"Es ist wichtig, dass alles immer ein wenig armselig und scheiße ist"- Fortuna Ehrenfeld treten im Swamp auf

Simon Langemann

Fortuna Ehrenfeld, das ist kein hoffnungsloser Fünftligist aus Köln, sondern das Solo-Musikprojekt von Martin Bechler. Der macht Musik zwischen Singer/Songwriter und Indie-Pop, die nicht so richtig in eine Schublade passen will.

Auf dem Papier spricht wenig dagegen, Fortuna Ehrenfeld einen Newcomer zu schimpfen: Erst zwei Jahre ist es her, dass der Kölner Musiker Martin Bechler sich mit der ersten Platte seines Quasi-Soloprojekts an die Öffentlichkeit wagte. Auch nach dem Wechsel zum großen Indie-Label Grand Hotel van Cleef, wo im August das viel beachtete Zweitwerk "Hey Sexy" erschien, kann man ihn bei Fans verschrobener deutschsprachiger Popmusik getrost als den neuen heißen Scheiß anpreisen.


Warum das so interessant ist? Weil Fortuna Ehrenfeld auf der anderen Seite so gar nichts newcomerhaftes an sich hat. Das liegt vielleicht am Titel des Debütalbums ("Das Ende der Coolness Vol. 2") liegen, vielleicht auch an Bechlers Alter (Ende 40) – mit Sicherheit aber an der spürbaren Reife seines Songwritings.



Doch auch diese hat ihren Hintergrund: Bereits mit 23 gründete der Multiinstrumentalist und Musikwissenschaftler seine eigene Produktionsfirma, arbeitete als Toningenieur in Musicals und als Auftragskomponist für Rainald Grebe, Dieter Nuhr oder Serdar Somuncu.

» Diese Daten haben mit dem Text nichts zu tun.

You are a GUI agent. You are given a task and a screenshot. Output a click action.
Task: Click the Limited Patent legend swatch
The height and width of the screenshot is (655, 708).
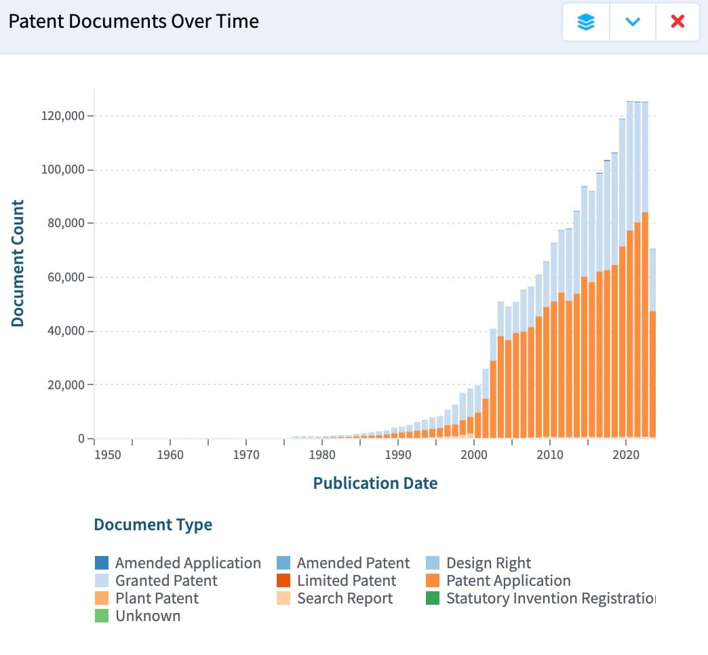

Und nun also endlich auch als Solokünstler. Das Ergebnis unter Singer/Songwriter oder Indie-Pop einzuordnen, fühlt sich falsch an – naheliegendere Schubladen sind jedoch ebenso schwer zu finden. Sicher ist nur: "Mir ist musikalische Perfektion ein Gräuel. Es ist wichtig, dass alles immer ein wenig armselig und scheiße ist."

Morgen Abend kommt Fortuna Ehrenfeld in Form einer dreiköpfigen Band nach Freiburg. Oder um mit einer Zeile aus "Das Letzte Kommando" zu sprechen: "Reisegruppe Seltsam auf'm Weg ins Paradies."